I liked this approach because it was pretty straightforward and applied a very simple geometry, and in my case I was too lazy to do the math.

def euler28():

a = []

for i in range(0,1001):

a += [[]]

for j in range(0,1001):

a[i] += [None]

a[500][500] = 1

val = 2

orientation = [0,1]

position = [500,501]

def getCell():

return a[position[0]][position[1]]

def setCell(v):

a[position[0]][position[1]] = v

def moveForward():

position[0] += orientation[0]

position[1] += orientation[1]

def rotateClockwise():

orientation[0], orientation[1] = orientation[1], -orientation[0]

def outsideBoard():

return position[0] > 1000 or position[1] > 1000

while not outsideBoard():

setCell(val)

rotateClockwise()

moveForward()

if getCell() is not None:

rotateClockwise()

rotateClockwise()

moveForward()

rotateClockwise()

moveForward()

val += 1

return sum(a[i][i] for i in range(0,1001)) + \

sum(a[i][1000-i] for i in range(0,1001)) - \

a[500][500]

I found this one pretty easy, I solved it with:

sum=1

ult=1

for n in range(1,501):

sum+=20*n+4*ult

ult=ult+8*n

We get sum = 669171001

Each corner adds 2n from the last one, so in each ring we have 2n+4n+6n+8n=20n, and we have to add 4 times the last corner from the previous ring. That’s pretty much all.

[…] Although this problem is entirely solvable by using math alone, we chose to instead traverse the spiral and see if we notice a pattern. Let us start and 1 and […]

That’s brilliant!

I spent hours on a variant of this problem:

the N is not 1001, id could be up to 10^18; and the sum we wanted is too big, we just need sum % (1000000007);

I solved it in C++, however, I found the formula on some website, most of the time I spent is on Modular Arithmetic.

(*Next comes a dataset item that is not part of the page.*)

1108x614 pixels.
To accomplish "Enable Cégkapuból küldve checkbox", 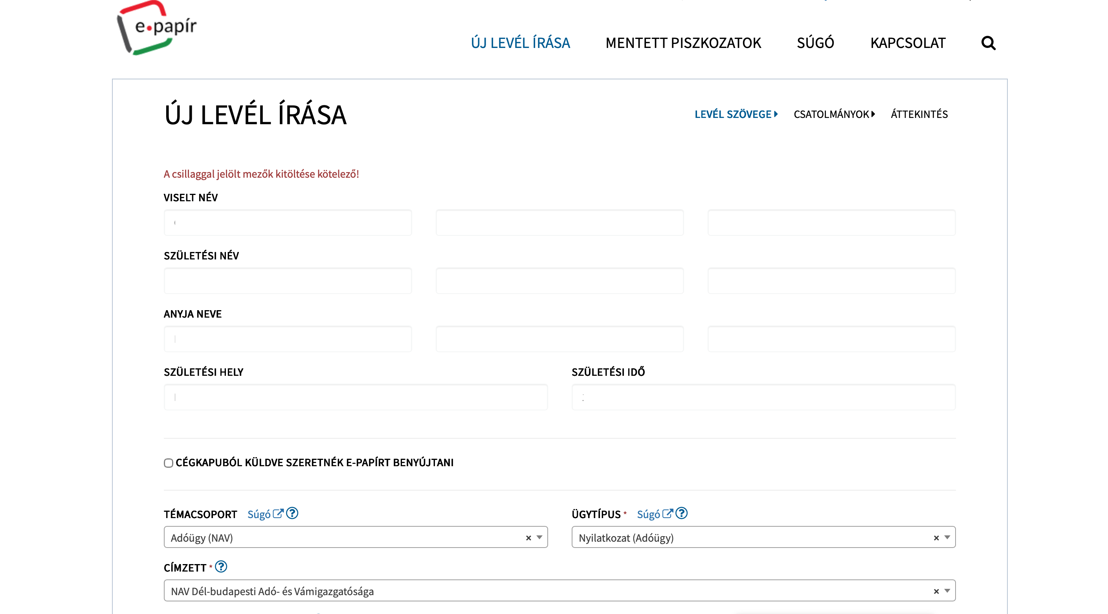I will [x=169, y=463].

I could get the “Summing all the corners” formula myself, but don’t know a way to get the final formula.

You saved my life!

this is my solution, is not like yours cause i am almost a noob but works

def spiral_number_sum_deduction(n):

high_number = n ** 2 #this is the bigger number u can reach

number = 1000 #number of columns and rows – 1

result = 1

while number >= 1:

for i in range(1, 4):

result += high_number – number + 1 # plus 1 cause the number of rows and columns used was less 1

high_number -= number

number -= 2

result += high_number – number + 1

high_number -= number

return result

print(spiral_number_sum_deduction(1001))

My approach was to derive the formula for the sum of each ring

which gave me the formula : n=1 is 1 otherwise 4n^2 – 6n + 6, where n is the nth ring

so just need to get the summation of the previous rings

javascript

I was amazed on how you got a non-iterative formula (non really much of a math person :))

thanks for this post.

your solution works if num is odd if n*n matrix is even means n is even then?

Shouldn’t it be 16/3 * n^3 – 6*n^2 + 14/3*n – 3?

where you have 16/3*n^3 + 10*n^2 + 26/3*n + 1.